§ Work order
What you give back should match the listing word for word.

§ Records provided
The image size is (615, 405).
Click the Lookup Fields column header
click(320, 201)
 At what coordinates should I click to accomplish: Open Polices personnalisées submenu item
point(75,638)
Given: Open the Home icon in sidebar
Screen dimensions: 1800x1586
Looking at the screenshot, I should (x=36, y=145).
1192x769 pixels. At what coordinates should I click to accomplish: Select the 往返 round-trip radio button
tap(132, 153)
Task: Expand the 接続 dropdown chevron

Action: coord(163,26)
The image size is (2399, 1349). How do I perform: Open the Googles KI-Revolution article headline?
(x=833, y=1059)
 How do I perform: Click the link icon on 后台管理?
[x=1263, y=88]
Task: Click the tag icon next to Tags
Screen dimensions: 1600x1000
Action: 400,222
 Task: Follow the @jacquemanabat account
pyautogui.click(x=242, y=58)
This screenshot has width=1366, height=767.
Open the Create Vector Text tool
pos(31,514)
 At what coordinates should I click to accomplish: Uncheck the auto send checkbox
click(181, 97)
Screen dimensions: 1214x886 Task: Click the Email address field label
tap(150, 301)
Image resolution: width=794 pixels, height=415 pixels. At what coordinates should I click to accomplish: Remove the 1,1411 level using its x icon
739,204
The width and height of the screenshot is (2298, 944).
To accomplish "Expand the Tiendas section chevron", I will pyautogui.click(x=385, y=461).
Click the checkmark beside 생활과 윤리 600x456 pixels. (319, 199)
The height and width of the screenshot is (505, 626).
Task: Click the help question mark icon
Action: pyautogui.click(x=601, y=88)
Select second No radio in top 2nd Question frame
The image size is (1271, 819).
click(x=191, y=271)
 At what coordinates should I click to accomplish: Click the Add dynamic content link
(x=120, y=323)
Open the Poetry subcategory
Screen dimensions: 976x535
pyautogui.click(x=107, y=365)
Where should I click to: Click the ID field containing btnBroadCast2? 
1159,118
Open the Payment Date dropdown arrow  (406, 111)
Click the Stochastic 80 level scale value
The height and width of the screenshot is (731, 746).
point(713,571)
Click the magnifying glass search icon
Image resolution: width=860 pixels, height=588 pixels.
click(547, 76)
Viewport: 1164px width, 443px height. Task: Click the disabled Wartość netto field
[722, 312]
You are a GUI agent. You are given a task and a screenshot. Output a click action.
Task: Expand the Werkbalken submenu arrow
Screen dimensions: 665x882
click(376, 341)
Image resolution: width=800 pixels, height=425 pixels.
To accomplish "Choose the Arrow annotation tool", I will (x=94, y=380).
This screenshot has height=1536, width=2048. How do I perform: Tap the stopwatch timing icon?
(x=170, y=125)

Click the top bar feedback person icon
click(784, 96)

§ Written solution
The image size is (615, 405).
Click the Lookup Fields column header
click(320, 201)
 At what coordinates should I click to accomplish: Open Polices personnalisées submenu item
point(75,638)
Given: Open the Home icon in sidebar
Screen dimensions: 1800x1586
Looking at the screenshot, I should (x=36, y=145).
1192x769 pixels. At what coordinates should I click to accomplish: Select the 往返 round-trip radio button
tap(132, 153)
Task: Expand the 接続 dropdown chevron

Action: coord(163,26)
The image size is (2399, 1349). How do I perform: Open the Googles KI-Revolution article headline?
(x=833, y=1059)
 How do I perform: Click the link icon on 后台管理?
[x=1263, y=88]
Task: Click the tag icon next to Tags
Screen dimensions: 1600x1000
Action: 400,222
 Task: Follow the @jacquemanabat account
pyautogui.click(x=242, y=58)
This screenshot has width=1366, height=767.
Open the Create Vector Text tool
pos(31,514)
 At what coordinates should I click to accomplish: Uncheck the auto send checkbox
click(181, 97)
Screen dimensions: 1214x886 Task: Click the Email address field label
tap(150, 301)
Image resolution: width=794 pixels, height=415 pixels. At what coordinates should I click to accomplish: Remove the 1,1411 level using its x icon
739,204
The width and height of the screenshot is (2298, 944).
To accomplish "Expand the Tiendas section chevron", I will pyautogui.click(x=385, y=461).
Click the checkmark beside 생활과 윤리 600x456 pixels. (319, 199)
The height and width of the screenshot is (505, 626).
Task: Click the help question mark icon
Action: pyautogui.click(x=601, y=88)
Select second No radio in top 2nd Question frame
The image size is (1271, 819).
click(x=191, y=271)
 At what coordinates should I click to accomplish: Click the Add dynamic content link
(x=120, y=323)
Open the Poetry subcategory
Screen dimensions: 976x535
pyautogui.click(x=107, y=365)
Where should I click to: Click the ID field containing btnBroadCast2? 
1159,118
Open the Payment Date dropdown arrow  (406, 111)
Click the Stochastic 80 level scale value
The height and width of the screenshot is (731, 746).
point(713,571)
Click the magnifying glass search icon
Image resolution: width=860 pixels, height=588 pixels.
click(547, 76)
Viewport: 1164px width, 443px height. Task: Click the disabled Wartość netto field
[722, 312]
You are a GUI agent. You are given a task and a screenshot. Output a click action.
Task: Expand the Werkbalken submenu arrow
Screen dimensions: 665x882
click(376, 341)
Image resolution: width=800 pixels, height=425 pixels.
To accomplish "Choose the Arrow annotation tool", I will (x=94, y=380).
This screenshot has height=1536, width=2048. How do I perform: Tap the stopwatch timing icon?
(x=170, y=125)

Click the top bar feedback person icon
click(784, 96)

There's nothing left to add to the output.